正月になって植物といえば、この時期必ず活ける万両・千両でしょう。
我が家にも玄関に、食卓に、トイレに千両が唯一正月の風情を演出してくれています。
花言葉も「富・財産」と目出度いのだけれど、良く考えるとお金の単位を植物名にしたものも珍しいことです。 実は万両、千両ばかりでなく、百両・十両というのもあるようです。
植物図鑑風に説明すると、万両。百両・十両はヤブコウジ科ヤブコウジ属の同類で木の仲間。ただし千両はセンリョウ科センリョウ属。 ヤブコウジ(藪柑子)と呼ばれるのは十両だけ。百両は唐橘(カラタチバナ)と呼ばれたりします。
特徴は、万両が一番立派で実も多くて大きく葉の下に垂れ下がっていて落ちにくいのです。千両は実はやや小ぶりで葉の上についていて、キリッとした感じがしますが、実が落ち易いのが欠点です。
百両の唐橘はもっと小振りで万両を栄養不良にしたような感じですからやっぱり百両ほどの値打ちかな。十両の藪柑子は、この仲間の科・属名になっているのに実も二つ三つでもっと貧弱です。ただし林などにはよく見かけてどこにもあるので代表名になったのかも知れません?
彼らが何故こんな名称をもらったのか?
江戸時代はとても園芸が盛んで観賞用の草木が人々の関心を集めていて、命名も権威付けの理由もあって中国の草木図鑑などを参考にしてつけていました。
そこで まず中国書に百両と名づけられた植物と同じ日本のカラタチバナ(唐橘)を百両と命名し、それより立派な千両が決まり、
一番実つきの良い大柄なヤブコウジの仲間を万両となずけてデビューさせた訳です。

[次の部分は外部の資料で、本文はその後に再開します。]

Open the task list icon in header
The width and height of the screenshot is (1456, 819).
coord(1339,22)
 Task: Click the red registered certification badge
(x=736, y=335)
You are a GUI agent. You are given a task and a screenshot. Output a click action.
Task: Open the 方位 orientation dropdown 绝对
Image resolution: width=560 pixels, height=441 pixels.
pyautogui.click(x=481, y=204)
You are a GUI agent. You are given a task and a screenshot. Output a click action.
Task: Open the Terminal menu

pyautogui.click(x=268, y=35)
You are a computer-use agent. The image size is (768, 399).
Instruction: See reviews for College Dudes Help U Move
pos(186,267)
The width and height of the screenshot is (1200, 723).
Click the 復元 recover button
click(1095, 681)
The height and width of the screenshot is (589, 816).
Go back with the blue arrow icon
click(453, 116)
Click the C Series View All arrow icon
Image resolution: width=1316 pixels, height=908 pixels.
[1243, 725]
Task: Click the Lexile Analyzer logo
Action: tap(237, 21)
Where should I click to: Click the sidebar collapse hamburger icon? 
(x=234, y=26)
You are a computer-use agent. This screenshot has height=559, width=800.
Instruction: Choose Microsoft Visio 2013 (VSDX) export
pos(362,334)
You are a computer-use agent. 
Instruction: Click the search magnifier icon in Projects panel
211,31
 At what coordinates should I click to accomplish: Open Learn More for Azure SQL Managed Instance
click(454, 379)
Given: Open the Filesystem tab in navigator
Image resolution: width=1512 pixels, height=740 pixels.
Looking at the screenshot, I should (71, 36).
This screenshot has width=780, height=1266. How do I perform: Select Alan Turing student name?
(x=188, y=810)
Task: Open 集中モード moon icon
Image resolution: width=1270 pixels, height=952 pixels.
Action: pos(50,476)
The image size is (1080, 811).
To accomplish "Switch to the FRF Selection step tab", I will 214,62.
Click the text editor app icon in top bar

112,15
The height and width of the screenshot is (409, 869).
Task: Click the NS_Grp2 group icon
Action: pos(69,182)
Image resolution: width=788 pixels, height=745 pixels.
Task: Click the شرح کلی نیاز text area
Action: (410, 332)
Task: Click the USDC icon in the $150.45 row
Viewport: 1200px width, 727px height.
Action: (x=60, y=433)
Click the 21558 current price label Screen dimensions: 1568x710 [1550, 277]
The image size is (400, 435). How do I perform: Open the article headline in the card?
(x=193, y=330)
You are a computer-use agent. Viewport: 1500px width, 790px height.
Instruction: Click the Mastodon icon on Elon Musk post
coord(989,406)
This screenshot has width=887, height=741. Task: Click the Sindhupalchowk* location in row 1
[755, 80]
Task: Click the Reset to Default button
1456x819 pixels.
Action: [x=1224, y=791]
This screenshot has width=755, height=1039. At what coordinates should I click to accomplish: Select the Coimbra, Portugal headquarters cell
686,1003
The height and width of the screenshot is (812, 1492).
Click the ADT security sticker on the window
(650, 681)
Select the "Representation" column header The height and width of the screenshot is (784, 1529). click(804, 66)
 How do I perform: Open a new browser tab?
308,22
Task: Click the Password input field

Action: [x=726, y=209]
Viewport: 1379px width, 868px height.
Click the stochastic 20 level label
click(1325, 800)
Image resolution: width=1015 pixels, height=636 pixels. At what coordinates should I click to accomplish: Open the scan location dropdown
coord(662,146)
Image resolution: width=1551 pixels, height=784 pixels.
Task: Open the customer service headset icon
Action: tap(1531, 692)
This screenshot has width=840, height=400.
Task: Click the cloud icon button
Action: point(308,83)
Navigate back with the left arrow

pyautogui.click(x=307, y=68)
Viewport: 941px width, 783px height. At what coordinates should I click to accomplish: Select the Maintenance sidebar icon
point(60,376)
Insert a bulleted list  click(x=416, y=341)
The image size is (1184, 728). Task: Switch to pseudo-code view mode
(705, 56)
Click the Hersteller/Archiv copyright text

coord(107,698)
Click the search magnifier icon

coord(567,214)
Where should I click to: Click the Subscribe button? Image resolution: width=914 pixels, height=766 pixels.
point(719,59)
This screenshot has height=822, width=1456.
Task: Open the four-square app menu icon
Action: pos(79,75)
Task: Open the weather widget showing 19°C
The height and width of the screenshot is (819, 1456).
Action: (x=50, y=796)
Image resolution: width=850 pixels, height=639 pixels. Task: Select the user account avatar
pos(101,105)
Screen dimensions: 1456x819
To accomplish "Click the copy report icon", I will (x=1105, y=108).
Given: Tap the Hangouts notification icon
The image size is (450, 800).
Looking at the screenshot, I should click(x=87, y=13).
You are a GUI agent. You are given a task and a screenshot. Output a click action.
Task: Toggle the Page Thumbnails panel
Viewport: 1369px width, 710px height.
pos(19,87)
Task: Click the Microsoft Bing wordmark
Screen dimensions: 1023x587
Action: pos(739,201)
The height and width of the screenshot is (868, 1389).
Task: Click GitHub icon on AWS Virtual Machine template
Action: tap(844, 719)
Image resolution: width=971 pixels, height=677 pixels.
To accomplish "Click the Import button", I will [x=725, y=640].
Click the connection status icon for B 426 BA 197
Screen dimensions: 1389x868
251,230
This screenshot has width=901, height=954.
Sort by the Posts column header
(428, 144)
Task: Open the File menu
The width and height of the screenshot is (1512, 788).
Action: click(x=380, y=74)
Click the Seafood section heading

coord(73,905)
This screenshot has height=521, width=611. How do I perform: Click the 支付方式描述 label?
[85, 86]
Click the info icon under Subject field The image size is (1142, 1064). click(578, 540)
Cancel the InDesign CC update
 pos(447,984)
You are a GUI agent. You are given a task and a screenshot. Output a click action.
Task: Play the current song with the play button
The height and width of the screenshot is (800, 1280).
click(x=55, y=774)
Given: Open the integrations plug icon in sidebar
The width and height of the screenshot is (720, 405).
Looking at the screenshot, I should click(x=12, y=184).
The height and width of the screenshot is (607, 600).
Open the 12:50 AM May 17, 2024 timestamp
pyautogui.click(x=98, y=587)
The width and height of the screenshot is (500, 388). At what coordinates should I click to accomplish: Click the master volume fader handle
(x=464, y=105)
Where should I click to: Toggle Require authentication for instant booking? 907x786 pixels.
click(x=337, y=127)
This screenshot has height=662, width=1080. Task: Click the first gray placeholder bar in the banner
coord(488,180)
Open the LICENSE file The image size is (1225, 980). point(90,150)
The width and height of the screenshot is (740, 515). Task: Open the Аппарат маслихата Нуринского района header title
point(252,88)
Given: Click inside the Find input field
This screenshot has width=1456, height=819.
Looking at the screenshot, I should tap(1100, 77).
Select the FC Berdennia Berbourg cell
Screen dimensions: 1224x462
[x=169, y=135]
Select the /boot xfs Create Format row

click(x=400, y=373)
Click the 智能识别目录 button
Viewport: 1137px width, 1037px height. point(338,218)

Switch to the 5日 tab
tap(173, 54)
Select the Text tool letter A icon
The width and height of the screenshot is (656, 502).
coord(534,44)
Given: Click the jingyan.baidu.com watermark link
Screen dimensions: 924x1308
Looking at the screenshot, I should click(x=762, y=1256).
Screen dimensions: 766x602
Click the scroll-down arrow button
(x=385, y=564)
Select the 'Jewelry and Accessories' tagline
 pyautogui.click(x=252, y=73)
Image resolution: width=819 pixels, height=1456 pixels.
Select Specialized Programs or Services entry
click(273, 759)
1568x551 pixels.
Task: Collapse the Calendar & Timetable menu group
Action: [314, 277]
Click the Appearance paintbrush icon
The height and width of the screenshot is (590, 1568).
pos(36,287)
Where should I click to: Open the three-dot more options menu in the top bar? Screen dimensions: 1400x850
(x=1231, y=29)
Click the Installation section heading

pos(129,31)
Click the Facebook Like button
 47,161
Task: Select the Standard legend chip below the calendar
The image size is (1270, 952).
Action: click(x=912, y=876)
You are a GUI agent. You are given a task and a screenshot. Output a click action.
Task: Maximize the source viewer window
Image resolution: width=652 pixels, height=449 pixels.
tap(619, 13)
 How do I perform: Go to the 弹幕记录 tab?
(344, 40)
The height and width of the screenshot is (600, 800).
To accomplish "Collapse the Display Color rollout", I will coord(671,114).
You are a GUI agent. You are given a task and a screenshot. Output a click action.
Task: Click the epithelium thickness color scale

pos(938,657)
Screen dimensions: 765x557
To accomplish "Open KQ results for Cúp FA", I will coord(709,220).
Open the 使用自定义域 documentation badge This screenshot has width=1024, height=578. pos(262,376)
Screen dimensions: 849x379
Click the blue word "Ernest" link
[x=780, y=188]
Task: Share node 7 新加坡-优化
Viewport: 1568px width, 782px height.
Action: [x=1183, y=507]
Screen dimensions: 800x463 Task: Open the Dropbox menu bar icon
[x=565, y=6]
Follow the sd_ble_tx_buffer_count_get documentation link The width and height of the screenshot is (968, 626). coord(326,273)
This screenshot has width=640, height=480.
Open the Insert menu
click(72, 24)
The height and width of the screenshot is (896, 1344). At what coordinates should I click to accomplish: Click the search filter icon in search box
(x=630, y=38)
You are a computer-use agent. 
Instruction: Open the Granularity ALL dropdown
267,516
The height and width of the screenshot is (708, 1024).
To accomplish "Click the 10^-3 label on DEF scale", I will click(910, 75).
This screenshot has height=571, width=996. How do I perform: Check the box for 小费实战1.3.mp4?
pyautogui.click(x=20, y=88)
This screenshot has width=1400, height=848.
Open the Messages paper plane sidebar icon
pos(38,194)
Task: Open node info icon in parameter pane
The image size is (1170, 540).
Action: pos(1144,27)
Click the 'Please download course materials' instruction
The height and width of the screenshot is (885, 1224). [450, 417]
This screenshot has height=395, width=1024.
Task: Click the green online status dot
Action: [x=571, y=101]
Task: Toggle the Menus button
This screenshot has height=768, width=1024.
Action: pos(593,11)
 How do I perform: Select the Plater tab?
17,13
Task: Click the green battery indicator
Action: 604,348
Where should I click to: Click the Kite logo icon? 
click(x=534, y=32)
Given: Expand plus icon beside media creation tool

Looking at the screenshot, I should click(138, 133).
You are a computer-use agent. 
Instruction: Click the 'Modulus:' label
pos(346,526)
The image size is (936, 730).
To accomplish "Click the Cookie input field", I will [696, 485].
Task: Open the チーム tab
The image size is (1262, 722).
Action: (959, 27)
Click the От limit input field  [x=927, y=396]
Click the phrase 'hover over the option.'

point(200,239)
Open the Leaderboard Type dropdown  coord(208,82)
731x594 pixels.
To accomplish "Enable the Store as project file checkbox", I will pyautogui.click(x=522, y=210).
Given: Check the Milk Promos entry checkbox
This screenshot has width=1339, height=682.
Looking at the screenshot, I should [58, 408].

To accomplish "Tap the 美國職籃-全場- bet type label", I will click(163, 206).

そして貧弱でどこにもある藪柑子を百両の下で十両と決めました。
さてさて、万・千・百・十とあって「一」の無いのは何とも物足りなくて悔しい、潔癖な日本人には耐えられない。「いじめ」かな?
そこで 可哀想にも「一両」を拝命させられたのが、蔓蟻通(ツルアリトウシ)というアカネ科ツルアリドウシ属の植物でした。でもまあ知られていないのがなによりですね。
写真をご覧になっていただくと「成る程、一両だ」と納得していただけるかも。
蔓性なので林などの地面近くに這っているのをよく見かけます。
今度見つけたら、「一両といえば、首の飛ぶ頃もあったのよ」と慰めてやってください。
千両のこぼれやすさや生きており 飴山 實
万両や暦日めぐること速し 岸風三楼
一両の岩這う道の冬日かな 愚足
※ この仲間の映像は「万両千両」などと入力し検索すれば、お目にかかれます。